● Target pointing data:
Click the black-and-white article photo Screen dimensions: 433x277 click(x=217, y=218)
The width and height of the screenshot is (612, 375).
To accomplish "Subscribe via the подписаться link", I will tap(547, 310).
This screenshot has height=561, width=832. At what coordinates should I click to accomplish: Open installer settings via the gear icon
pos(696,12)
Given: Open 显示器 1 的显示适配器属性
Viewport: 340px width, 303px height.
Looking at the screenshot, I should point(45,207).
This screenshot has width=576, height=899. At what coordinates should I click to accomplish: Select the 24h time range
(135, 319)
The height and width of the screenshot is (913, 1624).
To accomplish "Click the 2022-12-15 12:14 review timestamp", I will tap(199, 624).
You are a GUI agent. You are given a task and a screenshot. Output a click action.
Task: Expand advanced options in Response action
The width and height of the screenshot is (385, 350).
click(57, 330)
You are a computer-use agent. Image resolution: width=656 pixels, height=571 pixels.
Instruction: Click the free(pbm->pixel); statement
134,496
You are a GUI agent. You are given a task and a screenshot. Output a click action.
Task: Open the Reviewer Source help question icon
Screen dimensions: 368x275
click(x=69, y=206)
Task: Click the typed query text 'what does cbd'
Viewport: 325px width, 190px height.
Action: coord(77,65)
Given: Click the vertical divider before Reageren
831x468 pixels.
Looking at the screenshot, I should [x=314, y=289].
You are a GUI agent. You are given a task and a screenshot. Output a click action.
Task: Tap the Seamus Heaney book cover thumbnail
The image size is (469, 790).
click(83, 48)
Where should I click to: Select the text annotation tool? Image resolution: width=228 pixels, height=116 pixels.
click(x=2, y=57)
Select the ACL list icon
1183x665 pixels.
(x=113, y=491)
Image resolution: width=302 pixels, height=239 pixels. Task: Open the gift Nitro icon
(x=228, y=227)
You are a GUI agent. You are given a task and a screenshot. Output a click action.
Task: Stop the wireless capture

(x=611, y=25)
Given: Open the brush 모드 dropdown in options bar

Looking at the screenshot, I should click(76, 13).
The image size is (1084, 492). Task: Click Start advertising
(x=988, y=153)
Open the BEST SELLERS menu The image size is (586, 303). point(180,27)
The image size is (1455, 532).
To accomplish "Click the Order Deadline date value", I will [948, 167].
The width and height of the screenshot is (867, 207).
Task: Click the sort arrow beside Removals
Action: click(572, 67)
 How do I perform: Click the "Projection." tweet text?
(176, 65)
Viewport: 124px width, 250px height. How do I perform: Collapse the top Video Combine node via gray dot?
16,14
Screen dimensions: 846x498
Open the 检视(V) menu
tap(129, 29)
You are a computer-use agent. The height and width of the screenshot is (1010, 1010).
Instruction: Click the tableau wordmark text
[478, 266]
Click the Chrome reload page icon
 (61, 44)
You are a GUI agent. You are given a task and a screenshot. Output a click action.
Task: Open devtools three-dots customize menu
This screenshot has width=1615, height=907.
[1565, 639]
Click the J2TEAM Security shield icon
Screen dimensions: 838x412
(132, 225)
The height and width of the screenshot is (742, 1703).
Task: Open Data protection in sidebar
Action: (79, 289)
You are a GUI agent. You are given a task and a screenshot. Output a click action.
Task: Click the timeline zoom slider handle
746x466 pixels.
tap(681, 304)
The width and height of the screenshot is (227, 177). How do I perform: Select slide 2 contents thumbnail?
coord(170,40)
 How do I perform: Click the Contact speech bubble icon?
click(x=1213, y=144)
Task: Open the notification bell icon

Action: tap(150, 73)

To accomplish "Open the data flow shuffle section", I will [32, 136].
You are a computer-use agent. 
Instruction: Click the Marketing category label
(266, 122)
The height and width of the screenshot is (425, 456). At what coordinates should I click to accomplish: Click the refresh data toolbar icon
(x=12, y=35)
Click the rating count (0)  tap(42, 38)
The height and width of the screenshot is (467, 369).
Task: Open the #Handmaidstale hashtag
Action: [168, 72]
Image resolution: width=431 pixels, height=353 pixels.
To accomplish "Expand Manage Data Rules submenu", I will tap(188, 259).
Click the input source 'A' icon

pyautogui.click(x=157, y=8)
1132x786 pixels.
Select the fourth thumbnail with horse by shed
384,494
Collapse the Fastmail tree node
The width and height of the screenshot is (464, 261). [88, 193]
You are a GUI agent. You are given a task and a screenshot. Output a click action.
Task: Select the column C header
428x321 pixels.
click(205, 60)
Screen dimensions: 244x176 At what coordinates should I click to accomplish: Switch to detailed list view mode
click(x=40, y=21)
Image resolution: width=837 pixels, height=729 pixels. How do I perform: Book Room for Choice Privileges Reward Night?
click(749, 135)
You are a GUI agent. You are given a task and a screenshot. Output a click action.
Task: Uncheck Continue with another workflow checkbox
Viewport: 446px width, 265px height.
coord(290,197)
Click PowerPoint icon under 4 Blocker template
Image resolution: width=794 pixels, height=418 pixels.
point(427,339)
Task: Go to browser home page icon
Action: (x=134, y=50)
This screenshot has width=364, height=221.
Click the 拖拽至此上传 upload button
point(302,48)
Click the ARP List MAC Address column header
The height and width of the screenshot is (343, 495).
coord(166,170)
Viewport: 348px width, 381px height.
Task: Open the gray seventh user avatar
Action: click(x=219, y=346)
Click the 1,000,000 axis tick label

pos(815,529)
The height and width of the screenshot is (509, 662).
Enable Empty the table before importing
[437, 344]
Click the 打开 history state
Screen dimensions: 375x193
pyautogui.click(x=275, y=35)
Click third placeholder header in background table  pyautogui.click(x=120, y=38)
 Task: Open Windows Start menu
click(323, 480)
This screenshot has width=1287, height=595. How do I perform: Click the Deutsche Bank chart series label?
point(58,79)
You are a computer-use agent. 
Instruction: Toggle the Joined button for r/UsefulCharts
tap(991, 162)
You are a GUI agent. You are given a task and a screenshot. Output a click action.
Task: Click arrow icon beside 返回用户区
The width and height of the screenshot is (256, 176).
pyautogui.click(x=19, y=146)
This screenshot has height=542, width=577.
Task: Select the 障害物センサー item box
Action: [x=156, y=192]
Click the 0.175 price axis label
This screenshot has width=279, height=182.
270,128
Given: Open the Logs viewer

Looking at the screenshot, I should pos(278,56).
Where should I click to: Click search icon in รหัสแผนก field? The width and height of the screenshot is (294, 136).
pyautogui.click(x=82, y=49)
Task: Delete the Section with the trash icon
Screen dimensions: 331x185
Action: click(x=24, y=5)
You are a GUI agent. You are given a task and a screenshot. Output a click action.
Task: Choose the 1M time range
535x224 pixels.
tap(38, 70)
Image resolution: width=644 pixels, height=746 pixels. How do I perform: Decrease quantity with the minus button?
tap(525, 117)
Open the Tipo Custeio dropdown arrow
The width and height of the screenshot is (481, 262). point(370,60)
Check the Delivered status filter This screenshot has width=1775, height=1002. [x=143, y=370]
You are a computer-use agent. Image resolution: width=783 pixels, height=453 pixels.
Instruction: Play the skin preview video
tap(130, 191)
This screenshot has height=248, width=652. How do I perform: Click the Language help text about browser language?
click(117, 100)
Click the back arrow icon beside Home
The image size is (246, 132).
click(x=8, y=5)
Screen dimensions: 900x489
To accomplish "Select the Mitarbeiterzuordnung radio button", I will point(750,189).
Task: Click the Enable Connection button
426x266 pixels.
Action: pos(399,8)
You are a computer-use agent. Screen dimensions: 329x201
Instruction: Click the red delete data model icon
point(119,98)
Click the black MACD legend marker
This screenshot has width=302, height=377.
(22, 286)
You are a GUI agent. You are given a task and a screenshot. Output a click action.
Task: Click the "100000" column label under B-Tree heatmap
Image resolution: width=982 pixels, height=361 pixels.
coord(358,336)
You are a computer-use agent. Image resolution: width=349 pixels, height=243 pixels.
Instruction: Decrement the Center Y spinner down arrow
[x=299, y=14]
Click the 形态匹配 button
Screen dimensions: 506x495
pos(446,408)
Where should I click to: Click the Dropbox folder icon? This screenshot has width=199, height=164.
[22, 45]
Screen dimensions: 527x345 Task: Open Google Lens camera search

● Task description:
Return the lines of the listing above verbatim, beginning at the line containing "This screenshot has width=576, height=899." and ending after the line containing "Open the BEST".

● Right answer:
This screenshot has width=576, height=899. At what coordinates should I click to accomplish: Select the 24h time range
(135, 319)
The height and width of the screenshot is (913, 1624).
To accomplish "Click the 2022-12-15 12:14 review timestamp", I will tap(199, 624).
You are a GUI agent. You are given a task and a screenshot. Output a click action.
Task: Expand advanced options in Response action
The width and height of the screenshot is (385, 350).
click(57, 330)
You are a computer-use agent. Image resolution: width=656 pixels, height=571 pixels.
Instruction: Click the free(pbm->pixel); statement
134,496
You are a GUI agent. You are given a task and a screenshot. Output a click action.
Task: Open the Reviewer Source help question icon
Screen dimensions: 368x275
click(x=69, y=206)
Task: Click the typed query text 'what does cbd'
Viewport: 325px width, 190px height.
Action: coord(77,65)
Given: Click the vertical divider before Reageren
831x468 pixels.
Looking at the screenshot, I should [x=314, y=289].
You are a GUI agent. You are given a task and a screenshot. Output a click action.
Task: Tap the Seamus Heaney book cover thumbnail
The image size is (469, 790).
click(83, 48)
Where should I click to: Select the text annotation tool? Image resolution: width=228 pixels, height=116 pixels.
click(x=2, y=57)
Select the ACL list icon
1183x665 pixels.
(x=113, y=491)
Image resolution: width=302 pixels, height=239 pixels. Task: Open the gift Nitro icon
(x=228, y=227)
You are a GUI agent. You are given a task and a screenshot. Output a click action.
Task: Stop the wireless capture

(x=611, y=25)
Given: Open the brush 모드 dropdown in options bar

Looking at the screenshot, I should click(76, 13).
The image size is (1084, 492). Task: Click Start advertising
(x=988, y=153)
Open the BEST SELLERS menu The image size is (586, 303). point(180,27)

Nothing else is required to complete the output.